大学卒業と同時に名古屋市立の中学校の先生になりました。
小中高とサッカーに明け暮れていましたので、サッカー部の先生がやりたくて、学校の先生になったようなものでした。

ちなみに、名古屋グランパスを応援しています。

 

 

初任校の先生としては、あまり例がないそうですが、中学夜間学級の講師もさせていただきました。
教職員組合の支部の青年部長をさせていただいたり、全国の教育研究発表の場で研究を発表させていただくなど、わりと順風満帆な教員生活でした。

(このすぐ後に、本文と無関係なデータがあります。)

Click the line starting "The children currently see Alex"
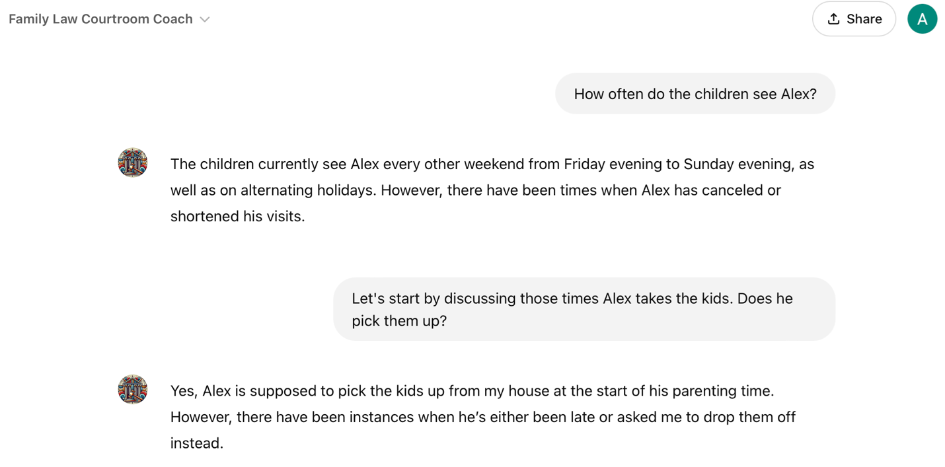The image size is (945, 467). (x=492, y=164)
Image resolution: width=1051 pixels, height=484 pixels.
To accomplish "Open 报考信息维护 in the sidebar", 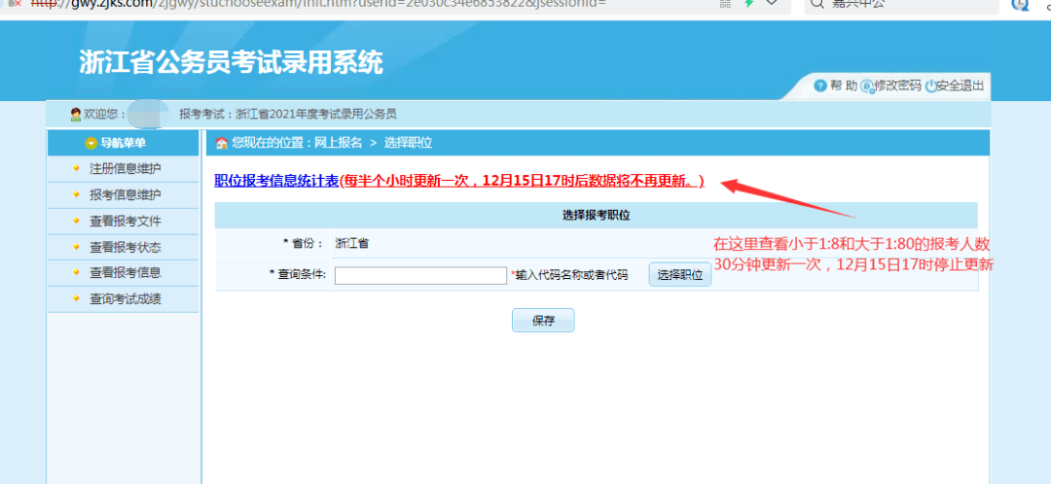I will (x=124, y=194).
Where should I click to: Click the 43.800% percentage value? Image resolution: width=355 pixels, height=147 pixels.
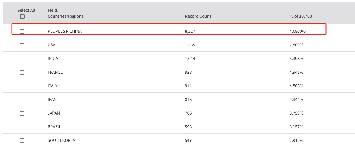point(297,31)
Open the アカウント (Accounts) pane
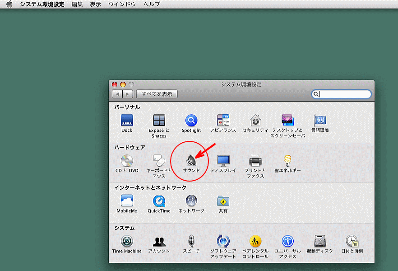 point(159,241)
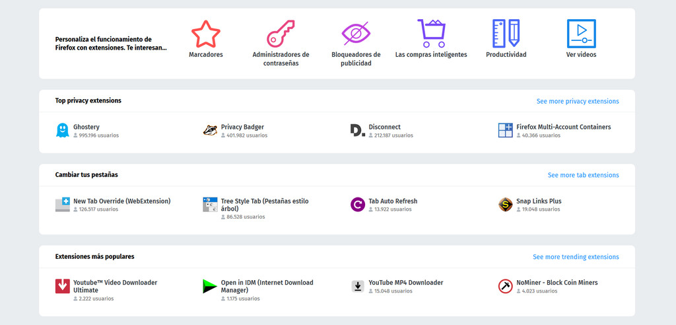Select the YouTube MP4 Downloader title
This screenshot has height=325, width=676.
[406, 283]
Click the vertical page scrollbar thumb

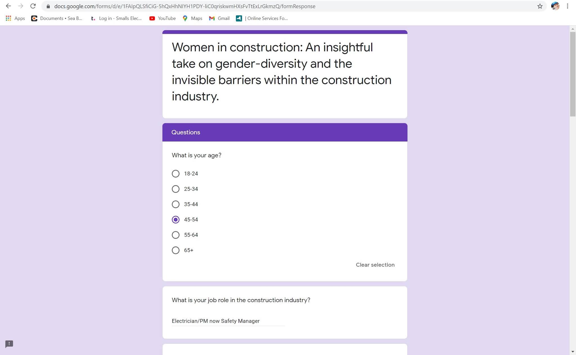[x=573, y=74]
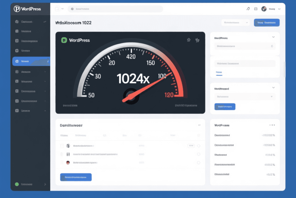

2007年、最初の人事異動で当時市内で最も荒れた中学校に赴任しました。ひょんなことから、そんな学校の生徒指導主事に選ばれて奔走することに。

生徒指導主事を2年、進路指導主事を1年務めました。

 

 

その成果が認められ、2012年文部科学省から派遣されて上海日本人学校浦東校に赴任。当時児童生徒数が世界最大の日本人学校で、またも生徒指導部長を2年間務めました。

 

上海で様々な起業家にお会いし、起業の意思を固め2015年に帰国。名古屋で唯一の小中一貫校である名古屋市立の中学校に異動。学年主任、進路指導主事を兼務する多忙な中、ブログとメールマガジンの執筆をスタートします。 

 

2017年退職して独立。ママコミュニティーの運営やイベントの主催、全国にて子育て講座や講演活動を始めました。

 

「9月1日は子どもたちが最も自ら命を絶つ日」ということを知り、子どもたちに命の大切さを啓蒙する映画上映会を企画。クラウドファンディングで100人の支援者から80万円を資金調達し、 愛知県内8会場で映画上映会を主催。のべ1000人を動員しました。

 

その成果が認められ、市民代表として刈谷市自殺対策推進委員を市より委嘱されました。

 

 

2018年からは「児童虐待」にスポットを当て、「虐待してしまうママを責めるのではなく、そんなママに手を差し伸べることこそが、子どもの命を守ることにつながる」と考え、 『子育て万博 2018』『子育て万博 2019』(愛知県安城市)を主催。100人以上のスタッフとともにイベントを開催して300人以上を動員しました。

 

「教室をあたたかく」をテーマに、学校の先生10数人と書家15人とともに『子どもとつながるしつもんカレンダー』を製作・販売。また『子育て万博』のテーマソングをシンガーソングライターの岡谷柚奈さんに依頼し『ありがとう』のCD製作・販売。

 

コロナ禍で講演会の依頼がピタリと止んだのを機に、TikTok配信をスタート。教育系TikToker『くれちゃん先生』として毎日動画配信。フォロワー数は11万人、トータルいいね数430万回。

 

2020年11月に株式会社ミナクル組織研究所として法人化。

 

経済産業省の事業再構築事業として、人事支援アプリ『CrewDocks®』を開発。初めての著書『自走する組織の作り方 統率力不要のリーダー論』(青山ライフ出版)を2022年7月に出版。